(Source document Opens)
Wednesday, February 22, 2006

satan's handiwork

The hand of Satan is alive and well in Senator Rick Santorum's commonwealth of Pennsylvania, and Bob and I personally witnessed the expanse of his power over the Presidents' Day weekend. Apparently, while Santorum was off divining homosexuality and natural disasters, Satan was undermining human goodness by far less predictable means. Driving through the suburbs, country roads and antique malls of Eastern Pennsylvania we saw with our own eyes the following insidious tools used by the Prince of Darkness to destroy our American culture and way of life:

  • Suburban Housing Communities: a multitude of identical houses, with identical off-white siding, punctuate what once were pastoral hillsides, in tight, treeless rows like giant tomb stones. Apparently, Satan does not want individuality or creativity, and is stipulating the sameness through developers and community boards. Most Demonic Feature: giant two-car garage doors looming forward from the front exterior of each home nearly obliterating any other recognizable front entrance feature of the house.

  • The Cell Phone and the Automobile: Satan has sent the cell phone to make traffic even more deadly. Every bad driver we encountered, from the slow poke in the passing lane to the idiot pulling into traffic without a glance in the mirror, was on his or her cell phone. Most Demonic Feature: hands-free headsets. This is Satan coming as an "angle of light," convincing drivers that not using their hands to talk on the phone frees up their brains as well.

  • Strip-Mall Cuisine: it is damn near impossible to find an old-time dinner these days, much less a restaurant that doesn't think of wings as a salad and fries as a side vegetable. Most Demonic Features: the endless repetition of Olive Garden, Ruby Tuesdays, Red Lobster, TGI Fridays, Dunkin Donuts and any Chinese restaurant with "Buffet" in its name.

  • Post-eBay Antique Malls: there is nothing there there. Senior citizens have found a way to avoid the high cost of self-storage units by simply dumping everything they don't want in antique malls. The malls are now full of nothing more than discolored afghans, dinged up wagon-wheel coffee tables, church or bank calendars from the early 1990s and hand-painted garden art (e.g. the wooden jigsaw cutouts of the woman bending over or pipe-smoking yokels leaning on the porch rail). Most Demonic Feature: those scary dressed up porcelain dolls that these old folks bought in five easy payments from a Reader's Digest advertisement.

  • Wal-Mart: Entire hillsides have been deforested, not just for the Wal-Mart itself, but its parking lot the size of a small town and the symbiotic clingers, like dollar stores, car washes and fast-food restaurants that ring the lot. Most Demonic Feature: the small road that connects the Wal-Mart lot to a similar giant parking lot for Home Depot, ringed by a small video store, gas station and a one-hour photo hut.

Wednesday, February 15, 2006

men i would like to photograph - just about to luge my mind

From previous posts, you all know that my favorite sports (for jock-watching) are rugby, Aussie Rules football, wrestling, and weightlifting.
(Source document Closes)
- **Work task 1**:
According to the blog excerpt, what is the most demonic feature of the suburban housing communities?
- **Work task 2**:
List every tool of Satan named as a bulleted heading in the blog excerpt.
- **Work task 3**:
Pick up the blog excerpt after its final sentence and keep writing it.
(Source material Opens)
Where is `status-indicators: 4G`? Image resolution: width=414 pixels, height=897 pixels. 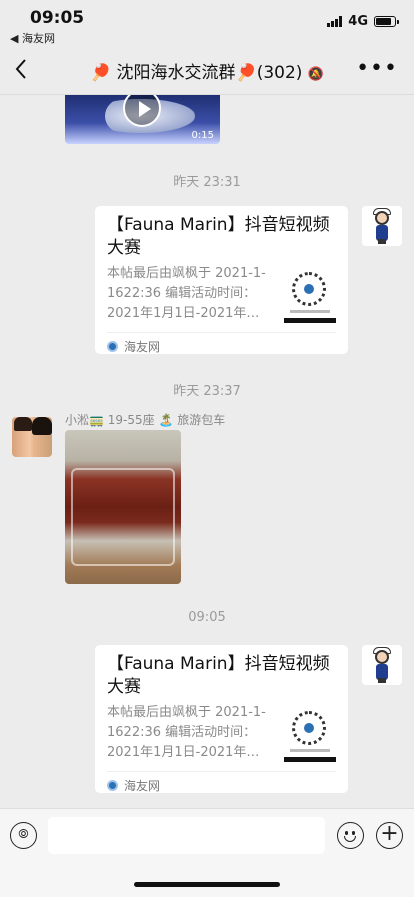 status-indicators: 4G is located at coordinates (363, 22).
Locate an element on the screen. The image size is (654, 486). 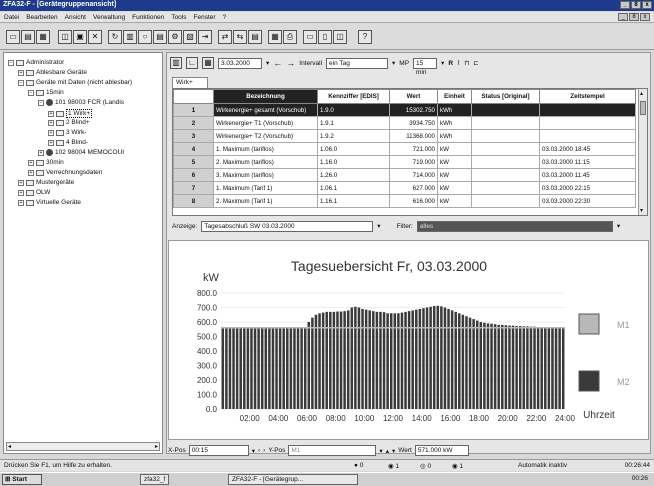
(Source material Closes)
- **Written reply 1**:
Giant two-car garage doors looming forward from the front exterior of each home.

- **Written reply 2**:
Suburban Housing Communities; The Cell Phone and the Automobile; Strip-Mall Cuisine; Post-eBay Antique Malls; Wal-Mart

- **Written reply 3**:
But to my surprise, the Torino Winter Olympics (which usually don't hold my interest because of the predominance of skinny plucked blonds in heavy clothing) have introduced me to a brand new sport: the luge! The men are big, dark and scruffy and wearing skin-tight gear, hurdling crotch-first down a track toward the camera!

Italy's Armin Zoeggeler (top left), Germany's Georg Hackl (middle), and U.S.A.'s Mark Grimmett (bottom with doubles partner Brian Martin) are stunning. (Check out Grimmet with the dark gruff in the photos from the World Cup races).

So in today's post to this recurring entry in my blog titled "Men I Would Like to Photograph" (with the first entries being Italian soccer hunk Angelo Peruzzi, Serbian strongman competitor Ervin Katona, and Portuguese soccer player, Luis Figo) I'm adding the whole damn sport of men's Olympic luge competition.

This recurring listing goes like this: anytime I see a guy that I would like to photograph, I will post his picture here, with a request to anyone who knows him (or someone who looks like him) to pass along my open invitation to sit nude in front of my camera.

So once again, I'm serious about this invitation. If you know Armin, Georg or Mark (or a close facsimile of any one of them) have him contact me through my photography web site. (Caution: photography site may not be work-friendly.)

Monday, February 13, 2006

snow

Over the past 16 years, at the first real snow fall of each season (and any other significant accumulations afterward) Bob and I have gone to Central Park and played. If it has started in the middle of a weekday, we've called one another and meet up after work. If we have woken up to snow on a day off, we've headed out early, camera in hand, bundled like Michelin Men. One year when I had the flu, we still ventured as far as the South-East corner in front of the old Plaza Hotel and caught a 20-minute horse carriage ride around a portion of the park.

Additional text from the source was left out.